With summer winding down, it's time to start thinking about what to pack for work lunches and how to get back into the healthy lifestyle that may have lost momentum over the summer.
A healthy lunch (like breakfast and supper) includes 3 components – ¼ of the meal is a grain/starch, ½ of the meal is a fruit and/or vegetable and the last ¼ of the meal is a source of protein. Combine all 3 for a well balanced, healthy meal. And keep it simple, no need for fancy.
Try these ideas
- Whole wheat wrap with egg salad and baby spinach inside, and a mandarin.
- Whole wheat crackers, small can of flavoured tuna, and raw veggies and dip.
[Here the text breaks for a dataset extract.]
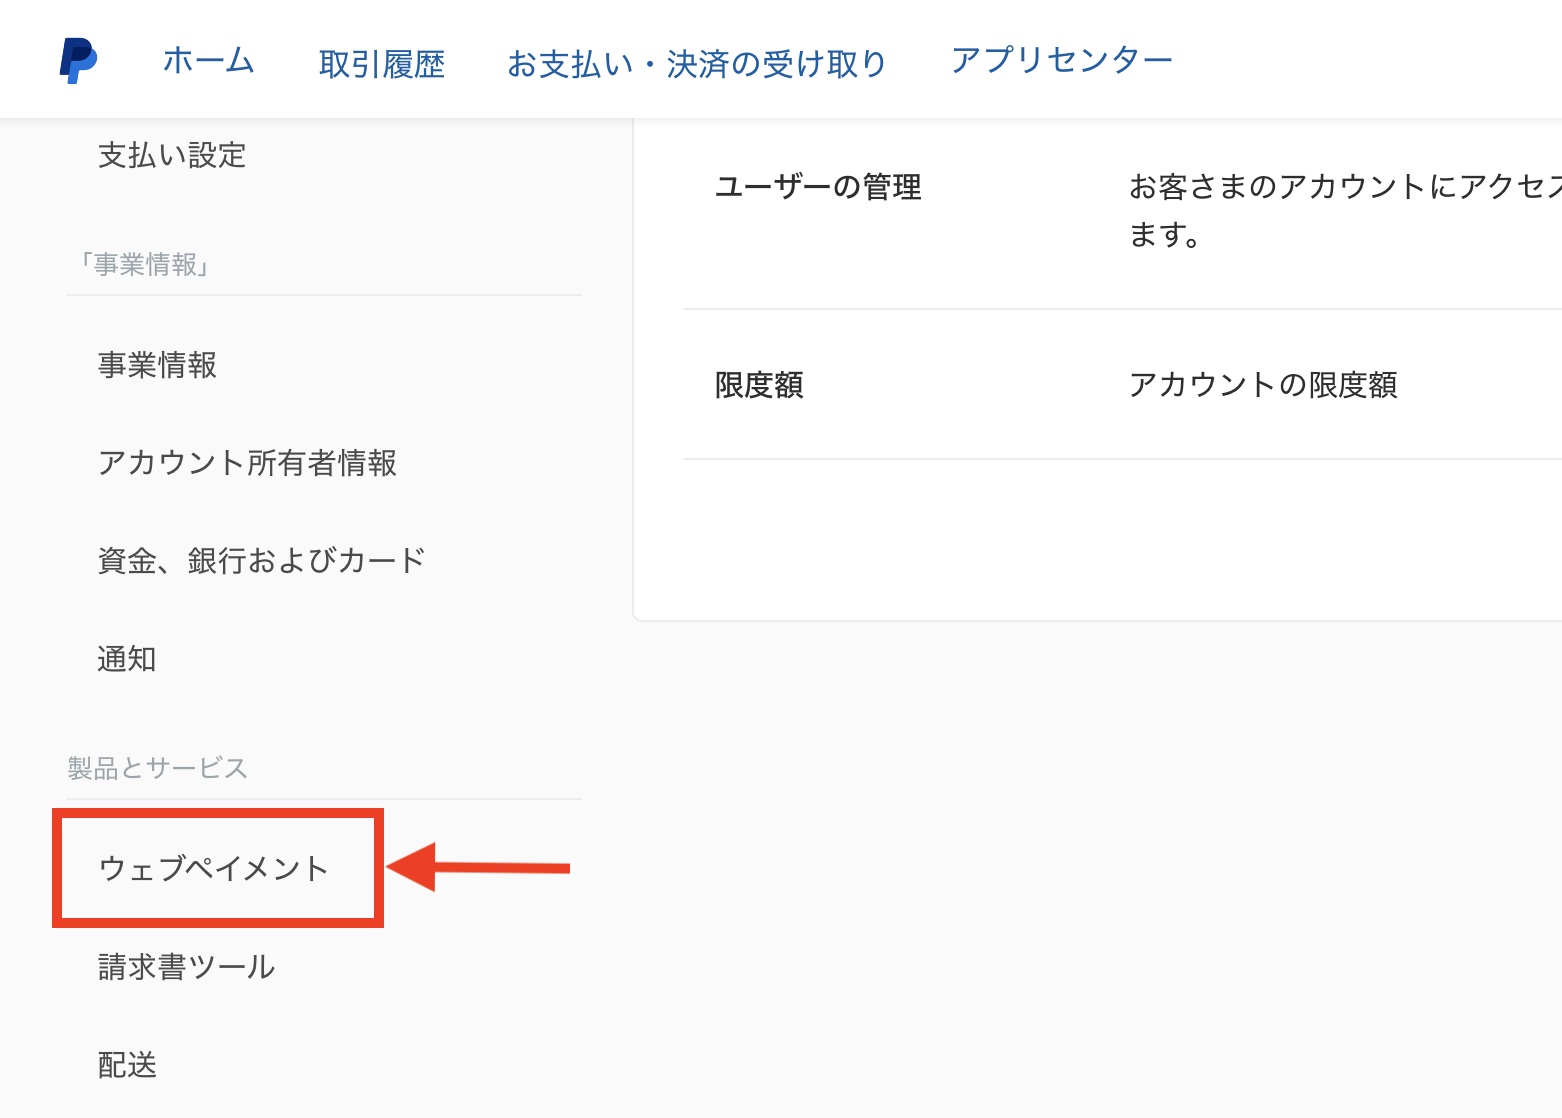Open the ホーム menu item
The image size is (1562, 1118).
pyautogui.click(x=208, y=62)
- Small high-fiber muffin, cottage cheese and a peach.
- Leftover pasta or rice from last night’s dinner, cubed ham and cheese, and cut up raw veggies. Put in a bowl and toss in your favorite dressing when you are ready to eat.
- Large Salad: mixed greens with your favorite veggies, chick peas (garbanzo beans) and a small multi-grain roll.
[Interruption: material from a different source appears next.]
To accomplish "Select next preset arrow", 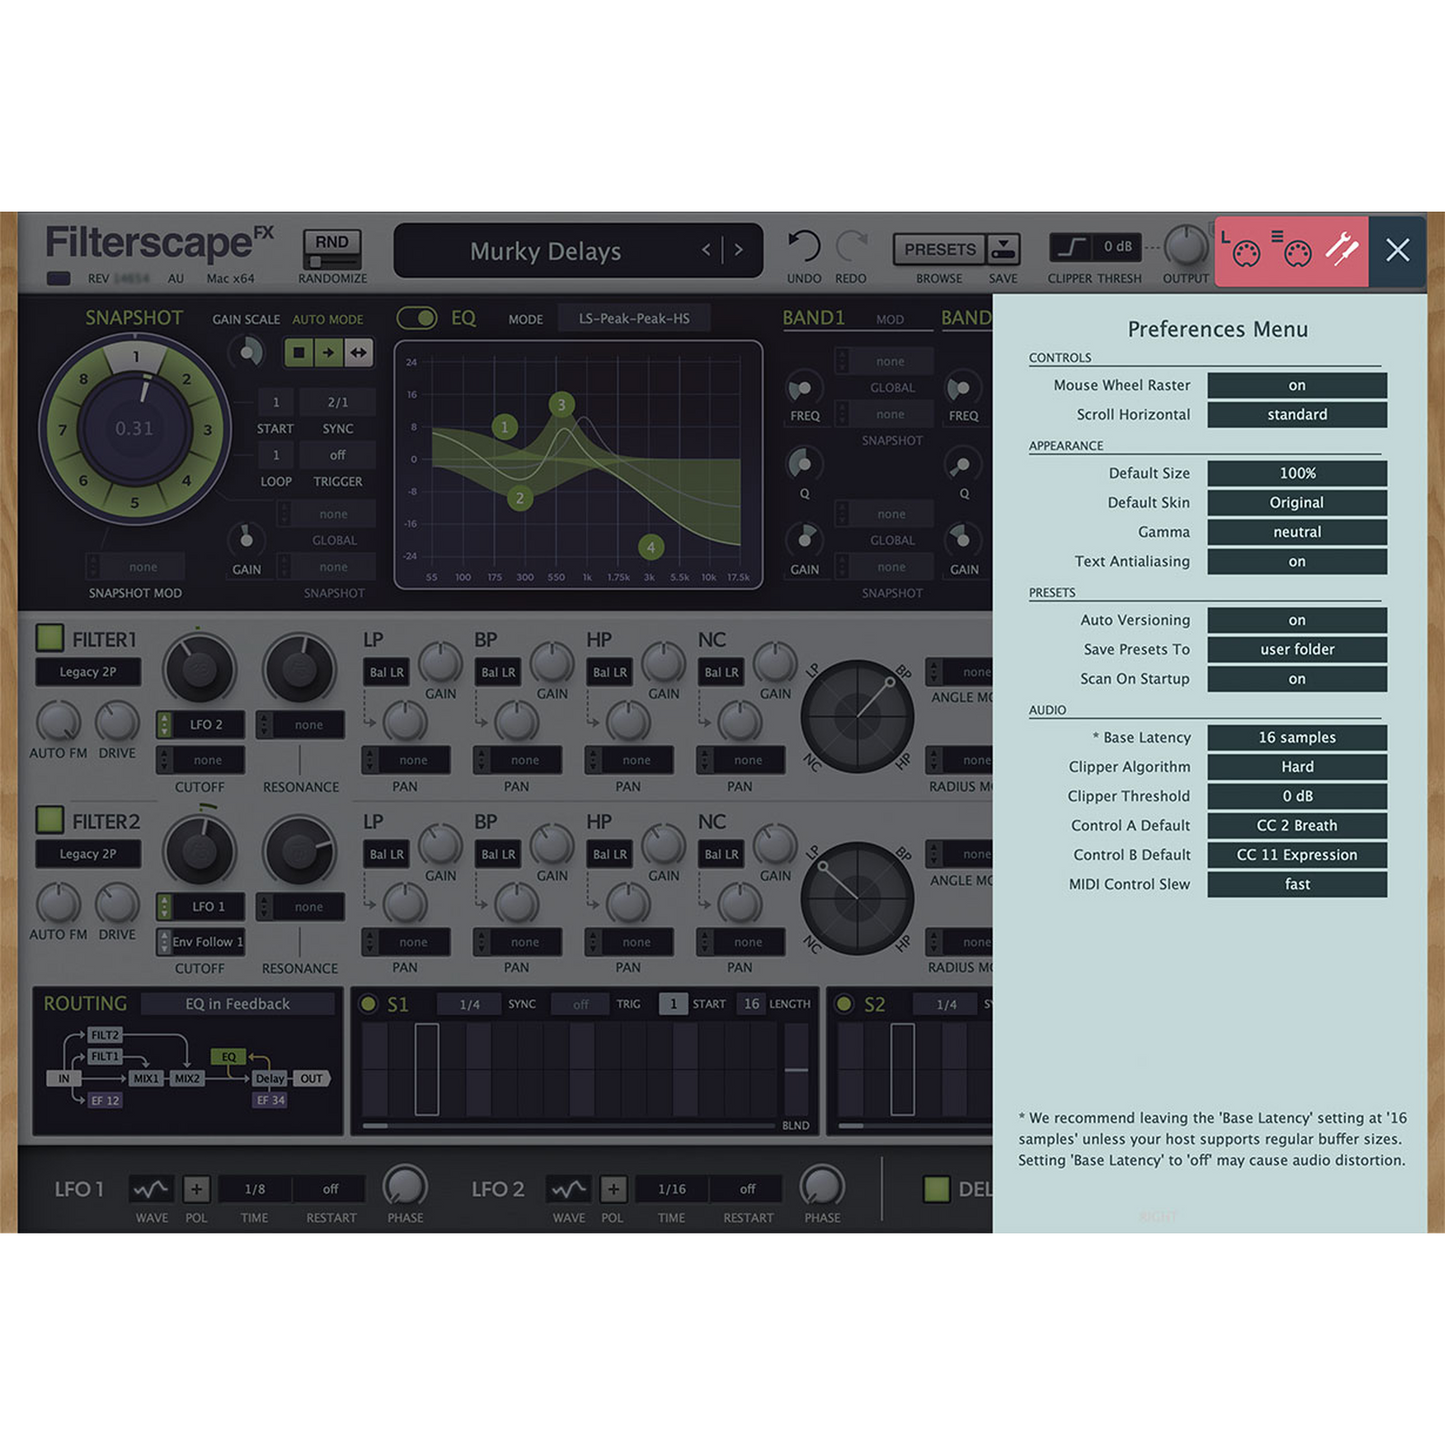I will pos(739,250).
- Bean salad: red and green peppers, corn, black beans, cherry tomatoes, and your favorite dressing.
- Sandwich: 2 slices whole-grain bread, canned salmon with light mayo, mixed greens. Apple to finish.
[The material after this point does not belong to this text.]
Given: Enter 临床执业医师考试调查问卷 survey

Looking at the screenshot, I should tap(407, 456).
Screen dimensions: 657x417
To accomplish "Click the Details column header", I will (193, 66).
Or, make your own. Here are some ideas from each component: simply choose from the list below, combine and there you go.
|Grain/starch||Vegetable and/or fruit||Source of protein|
|Bread (whole grain preferably)||Raw vegetables (celery sticks, carrots, broccoli, cherry tomatoes, etc.)||Sliced deli meat (ham, chicken, turkey, pastrami)|
|Pita (whole wheat preferably)||Fresh fruit (melons, bananas, apples, pears)||Seafood (tuna, salmon)|
|Rice (try wild, brown, basmati)||Unsweetened apple sauce||Yogurt|
There are many great combinations of food out there. Try some of these suggestions, or discover your own. You'll be an expert at making healthy lunches in no time!